评论者 让身体回归数据:西尔维娅-卡西尼(Silvia Casini)著,安妮-Y-帕特里克(Annie Y. Patrick)(简历)《让身体回归数据:磁共振技术中的图像制作者、混杂和再创造》(Giving Bodies Back to Data:西尔维娅-卡西尼(Silvia Casini)著。马萨诸塞州剑桥市:麻省理工学院出版社,2021 年。Pp.312.1974 年,阿伯丁大学(University of Aberdeen)生物医学物理实验室的一名生物学家扭断了一只老鼠的脖子,以测试新开发的磁力系统。当该系统产生数据时,一位物理学家开始用颜料和蜡笔解读数据,为小鼠的各种组织绘制了一幅色彩斑斓的编码图像。这一瞬间就是磁共振成像(MRI)的前身--全球医院和医疗机构用于观察人体的技术。在《把身体还给数据》一书中,西尔维亚-卡西尼通过对核磁共振成像技术的 [完 第 705 页] 研究,对科学和艺术如何参与数据可视化进行了富有启发性的研究。她通过阿伯丁大学的研究人员、临床医生和物理学家的交叉兴趣,追溯了核磁共振成像技术的发展历程,探讨了数据可视化是如何创造出一个独特的空间,让人们既能看到什么,又能隐藏什么。也许更有趣的是,卡西尼继续对数据可视化进行研究,她将核磁共振成像技术的历史与艺术家和合作者的工作联系起来,这些艺术家和合作者将这些数据和临床知识转化为艺术表现形式,真正将数据还给身体。卡西尼的这本书是写给对艺术与科学合作感兴趣的学者和从业人员的。考虑到这一读者群,她将本书分为两个部分,每部分三章。

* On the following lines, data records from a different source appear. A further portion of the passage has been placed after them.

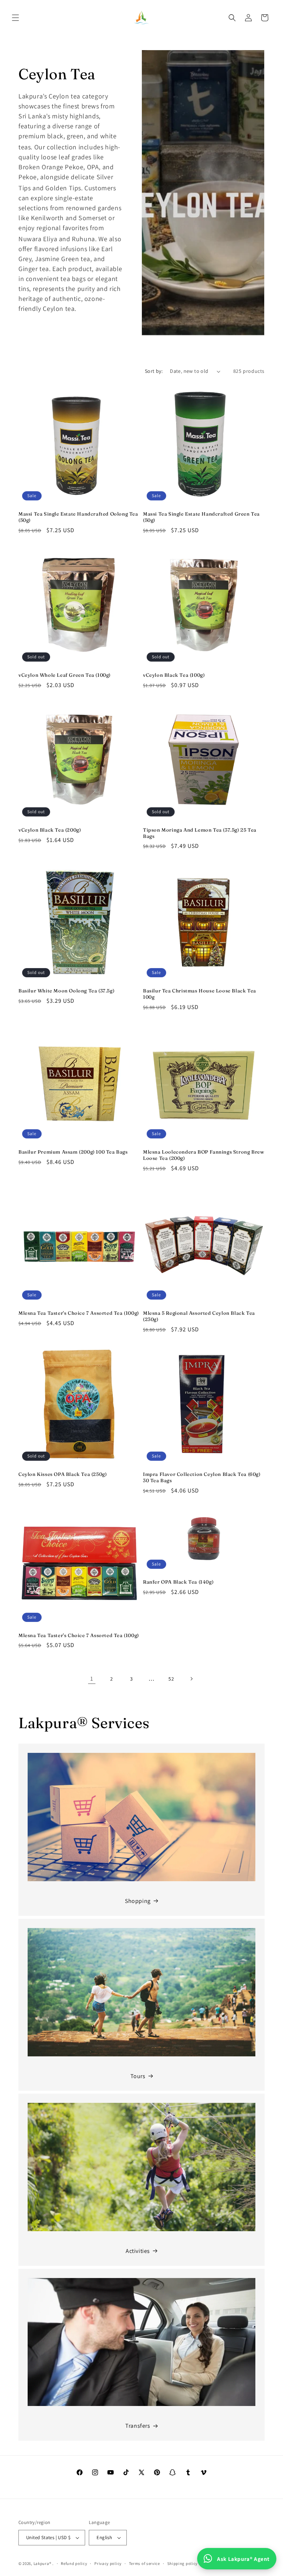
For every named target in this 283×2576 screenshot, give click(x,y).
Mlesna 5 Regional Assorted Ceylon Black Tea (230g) (199, 1316)
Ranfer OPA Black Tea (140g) (178, 1582)
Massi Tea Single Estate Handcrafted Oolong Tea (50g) (78, 517)
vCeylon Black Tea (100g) (174, 675)
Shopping (138, 1901)
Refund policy (74, 2563)
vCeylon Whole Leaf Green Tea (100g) (64, 675)
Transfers (137, 2426)
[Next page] (191, 1679)
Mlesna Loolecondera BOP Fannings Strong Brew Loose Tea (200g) (203, 1155)
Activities (138, 2251)
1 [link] (91, 1678)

在第一部分,她借鉴了各种方法,如 STS 知识、医学人类学和历史认识论,研究档案和人种学数据,以研究磁成像技术的早期发展。例如,卡西尼将全身磁共振成像扫描仪原型 Mark I 作为边界对象,在研究人员的工作台、临床医生的需求和潜在的艺术应用之间游走,使数据变得更有意义。通过这种方式,她引导读者了解为核磁共振成像的发展及其未来做出贡献的众多参与者的兴趣和目标。随后,卡西尼通过对快速现场循环核磁共振成像研究的访谈和观察,将这项研究带入当下。在这一当代研究环境中,她展示了数据可视化如何在研究人员试图建立一个更强大的核磁共振成像系统时,仍然是一个复杂的艺术-科学空间。这种对阿伯丁实验室的双重考察很好地呼应了克诺尔、特拉韦克和拉图尔等学者的实验室人种学研究。此外,它还充分说明了核磁共振成像技术和数据可视化是如何嵌入人文学科的。在这两部分之间,作者还穿插了一段插曲,从数据可视化的科学过渡到数据可视化的艺术。这篇读物以 "网格中的生命 "为题,将笛卡尔网格作为科学、数据、甚至我们身体的基石,非常贴切。在这段简短的插曲之后,第 5 章开始了本书的旅程,介绍艺术家创作雕塑和版画的最新进展。例如,卡西尼介绍了使用核磁共振成像技术创作肖像画、雕塑和多重混合效果图的艺术家,这些作品挑战了核磁共振成像技术的科学和临床含义,并提醒我们注意图像中蕴含的人类。她展示了艺术家如何挑战成像技术的还原论,强调数据的关系特性,也许更重要的是,将数据与人及其生活联系起来。在这部经过深入研究的作品中,卡西尼解读了当前有关成像技术的讨论,探索了输出美学、艺术表达和科学实践的交叉点。此外,她还提供了一个研究框架,供其他对科学与艺术交叉领域的类似问题和实践感兴趣的人参考。虽然卡西尼引入了研究人员和艺术家的声音,但却缺少了被扫描身体的声音 [尾页 706]。身体最终被视为图像和雕塑的视角,将极大地促进本书暗流涌动的身体。总之,这是一本引人入胜、富有启发性的读物,它将科学与现实生活联系在一起...
期刊介绍:
Technology and Culture, the preeminent journal of the history of technology, draws on scholarship in diverse disciplines to publish insightful pieces intended for general readers as well as specialists. Subscribers include scientists, engineers, anthropologists, sociologists, economists, museum curators, archivists, scholars, librarians, educators, historians, and many others. In addition to scholarly essays, each issue features 30-40 book reviews and reviews of new museum exhibitions. To illuminate important debates and draw attention to specific topics, the journal occasionally publishes thematic issues. Technology and Culture is the official journal of the Society for the History of Technology (SHOT).